Instructions to follow:
Find the line with "Библиотека городских практик МАГ (108, 469)" in the entries below. Repeat it, every following line, and the line with "ИРИ (264, 2416)", exactly and with nothing added.

═══ Data records ═══

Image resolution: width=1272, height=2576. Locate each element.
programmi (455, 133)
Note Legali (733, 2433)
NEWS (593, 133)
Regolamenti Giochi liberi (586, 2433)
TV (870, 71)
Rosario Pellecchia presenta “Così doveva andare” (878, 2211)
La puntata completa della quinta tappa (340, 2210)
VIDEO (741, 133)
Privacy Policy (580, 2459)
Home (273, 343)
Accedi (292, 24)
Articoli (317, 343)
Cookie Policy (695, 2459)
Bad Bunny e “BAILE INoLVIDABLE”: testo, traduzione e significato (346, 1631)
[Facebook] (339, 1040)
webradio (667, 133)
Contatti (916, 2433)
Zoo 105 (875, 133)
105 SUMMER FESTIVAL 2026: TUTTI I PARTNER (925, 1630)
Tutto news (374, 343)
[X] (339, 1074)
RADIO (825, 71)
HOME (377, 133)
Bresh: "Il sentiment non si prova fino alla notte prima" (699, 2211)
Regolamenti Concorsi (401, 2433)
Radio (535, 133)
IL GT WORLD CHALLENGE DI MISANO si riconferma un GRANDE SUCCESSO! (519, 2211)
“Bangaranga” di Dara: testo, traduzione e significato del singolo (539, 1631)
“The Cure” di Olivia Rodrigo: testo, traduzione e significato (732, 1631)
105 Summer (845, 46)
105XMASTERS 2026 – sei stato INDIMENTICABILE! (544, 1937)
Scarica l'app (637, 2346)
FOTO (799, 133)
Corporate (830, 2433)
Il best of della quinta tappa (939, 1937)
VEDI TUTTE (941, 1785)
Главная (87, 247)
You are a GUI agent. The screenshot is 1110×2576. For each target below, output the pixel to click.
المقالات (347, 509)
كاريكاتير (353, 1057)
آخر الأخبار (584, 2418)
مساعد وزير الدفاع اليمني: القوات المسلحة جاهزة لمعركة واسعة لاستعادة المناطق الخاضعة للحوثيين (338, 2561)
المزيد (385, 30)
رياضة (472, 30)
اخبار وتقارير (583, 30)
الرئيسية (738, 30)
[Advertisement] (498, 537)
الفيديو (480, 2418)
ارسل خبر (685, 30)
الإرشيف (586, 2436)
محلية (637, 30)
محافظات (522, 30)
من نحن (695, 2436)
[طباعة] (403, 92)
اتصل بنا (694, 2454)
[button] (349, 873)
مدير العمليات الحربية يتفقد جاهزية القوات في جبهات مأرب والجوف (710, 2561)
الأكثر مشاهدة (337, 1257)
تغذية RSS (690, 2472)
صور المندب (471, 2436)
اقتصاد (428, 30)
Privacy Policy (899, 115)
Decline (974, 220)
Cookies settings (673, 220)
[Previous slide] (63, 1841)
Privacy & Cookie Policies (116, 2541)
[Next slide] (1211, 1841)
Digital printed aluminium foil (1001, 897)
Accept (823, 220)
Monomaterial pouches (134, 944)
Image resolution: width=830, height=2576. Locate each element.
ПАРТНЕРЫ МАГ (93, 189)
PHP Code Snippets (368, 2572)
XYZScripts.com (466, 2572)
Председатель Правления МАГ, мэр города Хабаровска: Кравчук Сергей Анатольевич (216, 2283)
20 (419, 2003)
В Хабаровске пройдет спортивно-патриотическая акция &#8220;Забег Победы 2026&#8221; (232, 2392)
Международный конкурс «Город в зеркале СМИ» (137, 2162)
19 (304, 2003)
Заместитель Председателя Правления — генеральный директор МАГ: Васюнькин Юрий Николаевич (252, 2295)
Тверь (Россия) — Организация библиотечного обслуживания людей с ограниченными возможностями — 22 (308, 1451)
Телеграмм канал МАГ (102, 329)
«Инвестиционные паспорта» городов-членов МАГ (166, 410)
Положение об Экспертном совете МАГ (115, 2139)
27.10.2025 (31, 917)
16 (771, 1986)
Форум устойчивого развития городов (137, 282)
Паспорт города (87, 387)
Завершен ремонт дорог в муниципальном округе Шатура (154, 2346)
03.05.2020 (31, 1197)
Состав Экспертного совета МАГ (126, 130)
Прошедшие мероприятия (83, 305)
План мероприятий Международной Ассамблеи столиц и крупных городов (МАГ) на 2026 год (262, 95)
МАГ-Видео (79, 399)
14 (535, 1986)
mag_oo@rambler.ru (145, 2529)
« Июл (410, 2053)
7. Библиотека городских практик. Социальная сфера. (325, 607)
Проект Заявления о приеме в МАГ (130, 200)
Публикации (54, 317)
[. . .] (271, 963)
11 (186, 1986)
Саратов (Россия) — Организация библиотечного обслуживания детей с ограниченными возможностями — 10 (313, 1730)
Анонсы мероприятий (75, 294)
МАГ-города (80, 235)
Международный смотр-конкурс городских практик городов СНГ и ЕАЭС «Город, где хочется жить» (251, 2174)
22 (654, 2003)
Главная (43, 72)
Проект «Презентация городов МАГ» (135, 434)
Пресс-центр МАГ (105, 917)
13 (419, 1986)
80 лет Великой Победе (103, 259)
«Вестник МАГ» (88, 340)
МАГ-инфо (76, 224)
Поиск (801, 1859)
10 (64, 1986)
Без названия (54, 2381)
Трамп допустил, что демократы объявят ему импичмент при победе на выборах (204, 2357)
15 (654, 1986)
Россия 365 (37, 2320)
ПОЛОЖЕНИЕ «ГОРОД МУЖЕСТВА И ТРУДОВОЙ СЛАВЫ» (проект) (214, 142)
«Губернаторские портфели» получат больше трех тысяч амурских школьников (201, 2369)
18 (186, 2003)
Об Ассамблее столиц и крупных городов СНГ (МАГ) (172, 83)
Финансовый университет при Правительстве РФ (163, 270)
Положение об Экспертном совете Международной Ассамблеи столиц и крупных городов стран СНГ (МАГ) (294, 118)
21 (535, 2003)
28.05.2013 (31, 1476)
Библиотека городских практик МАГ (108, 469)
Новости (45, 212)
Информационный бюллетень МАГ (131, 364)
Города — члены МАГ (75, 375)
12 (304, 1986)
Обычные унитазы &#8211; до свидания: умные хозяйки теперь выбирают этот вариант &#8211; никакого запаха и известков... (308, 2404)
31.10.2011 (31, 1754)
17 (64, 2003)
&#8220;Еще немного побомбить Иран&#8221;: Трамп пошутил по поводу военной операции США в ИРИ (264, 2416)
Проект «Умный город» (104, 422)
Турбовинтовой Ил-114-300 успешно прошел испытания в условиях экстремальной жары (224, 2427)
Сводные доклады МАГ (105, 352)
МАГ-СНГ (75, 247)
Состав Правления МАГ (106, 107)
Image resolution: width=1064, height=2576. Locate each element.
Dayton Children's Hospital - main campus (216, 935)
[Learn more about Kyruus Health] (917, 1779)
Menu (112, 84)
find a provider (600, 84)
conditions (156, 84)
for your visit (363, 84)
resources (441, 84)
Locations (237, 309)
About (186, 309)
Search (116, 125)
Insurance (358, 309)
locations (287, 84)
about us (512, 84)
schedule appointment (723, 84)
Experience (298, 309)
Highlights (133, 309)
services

═══

Written solution:
Библиотека городских практик МАГ (108, 469)
Новости (45, 212)
Информационный бюллетень МАГ (131, 364)
Города — члены МАГ (75, 375)
12 (304, 1986)
Обычные унитазы &#8211; до свидания: умные хозяйки теперь выбирают этот вариант &#8211; никакого запаха и известков... (308, 2404)
31.10.2011 (31, 1754)
17 (64, 2003)
&#8220;Еще немного побомбить Иран&#8221;: Трамп пошутил по поводу военной операции США в ИРИ (264, 2416)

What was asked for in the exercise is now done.